Citi Global Wealth Investments’ David Bailin has a unique insight into the world of the ultra-rich.
As the Chief Investment Officer, Bailin spends his time advising people who have at least $25 million in investable assets on how to grow their wealth, which is serviced by Citi Private Bank.
2021 has been a unique year for all investors, with the US equity markets continually reaching record highs, interest rates remaining at all-time lows and a booming economic recovery threatening to bring significant inflation.
And that’s without counting the meme stock frenzy that has seen shares in anything little-known companies to those in “old-economy” firms to explode in price thanks to bursts of buying by retail investors banding together on social media.
Bailin has been in the unique position to see how the ultrarich are playing these markets.
There’s really only one standard of investment advice and only one standard for the quality of investment products, rather than different standards according to investor type, Bailin said.
“There is not one investment for my dad and another investment for all of the rich people in the world,” Bailin said.
And just like retail investors, the ultrarich can have both good and bad investing habits. Bailin breaks down where the super-wealthy are succeeding and failing in investing this year.
Successes by high-net worth investors
1) Private equity and VC investing
Ultra-high net worth individuals have been particularly successful in their activities around the private equity and late-stage venture capital space, Bailin said, which involves identifying and investing in pre-IPO companies.
“One way to take advantage of low interest rates is to actually invest in private equity,” Bailin said.
Low interest rates mean it’s cheaper to borrow and, therefore, private equity firms have access to easy funds and their fund-raising activities increase. It also means they can enter transactions and lock-in low interest rates, which means they can reduce their outflows and increase the return on their investment.
Low interest rates also come into play when a private equity firm is looking to wind up a stake in a company, as they can secure higher valuations and returns.
2020 was a record year for IPOs and market watchers believe this momentum will continue in 2021.
“It’s a great way to take the environment, a positive new economic cycle, low interest rates, combine them together,” Bailin said. “In short, private equity is a great place to be.”
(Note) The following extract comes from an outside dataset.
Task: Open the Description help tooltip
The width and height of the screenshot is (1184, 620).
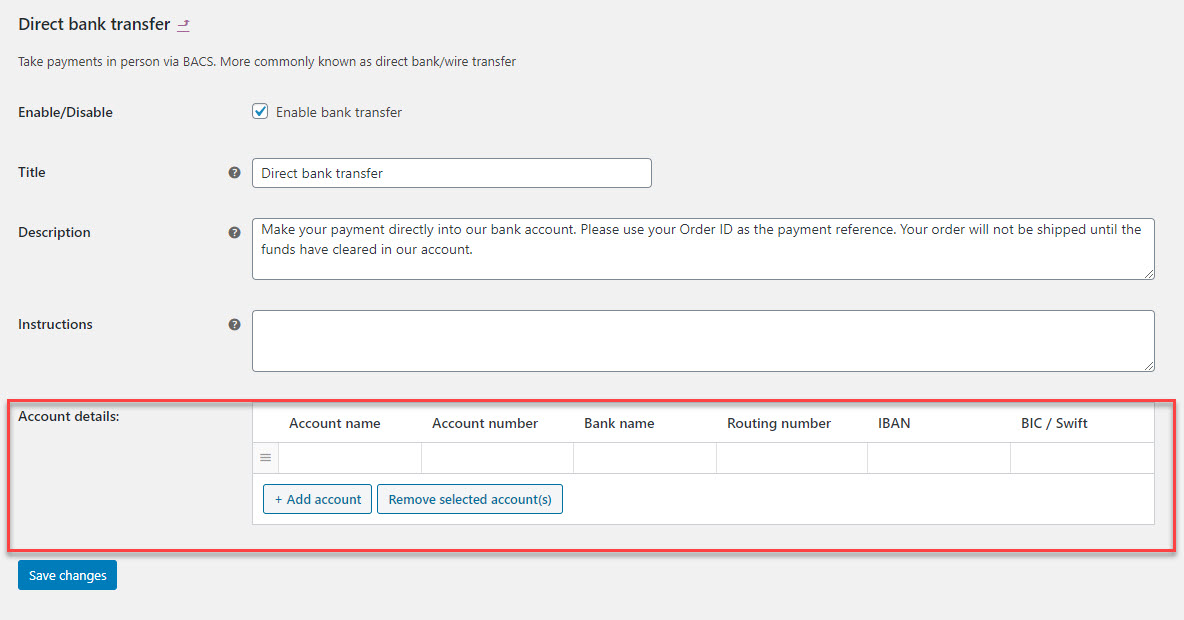Action: point(234,231)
2) Buying structured notes and products
A structured note contains both a debt security, such as a government or
, and also a derivative element.
So for example, a 10-year government bond can be coupled with a gold futures contract.
The bond component can provide protection, while the derivatives element can provide exposure to any asset class and potential upside.
Citi Private Bank is seeing a lot of activity in this area, Bailin said. In fact, it’s one of the best activities taking place in the ultra-high net worth market.
“There are many ways to either create income from volatility, or to create attractive entry points now; to get more exposure to the equity markets and take less risk,” Bailin said.
And where the rich have failed miserably
Surprisingly, despite appearances, ultra-high net worth individuals aren’t always successful with their investments. Cash management, for example, is one such area.
Most clients have too much cash on hand and aren’t optimizing their portfolios, Bailin said.
Having a lot of cash can be beneficial in the late stage of an economic cycle where cash could reduce portfolio volatility and increase safety, Bailin said.
But this is the start of a new economic cycle and, with it, will be a period of rising inflation, which erodes the value of cash.
“Clients that have too much cash will actually earn a negative return on that money. All during the beginning of an economic cycle, for several years, they may earn an actual negative return of 1% – 1.5% per year,” Bailin said. “And therefore, having too much cash actually creates a very large drag on real returns.”
The transitory inflation environment means clients could experience a real loss in purchasing power by holding too much cash.
“Part of that is because rates are low, but part of it is because clients aren’t looking at substitutions for traditional fixed income in a smart enough way, in my view,” Bailin said. “So that’s the one area that’s disappointing.”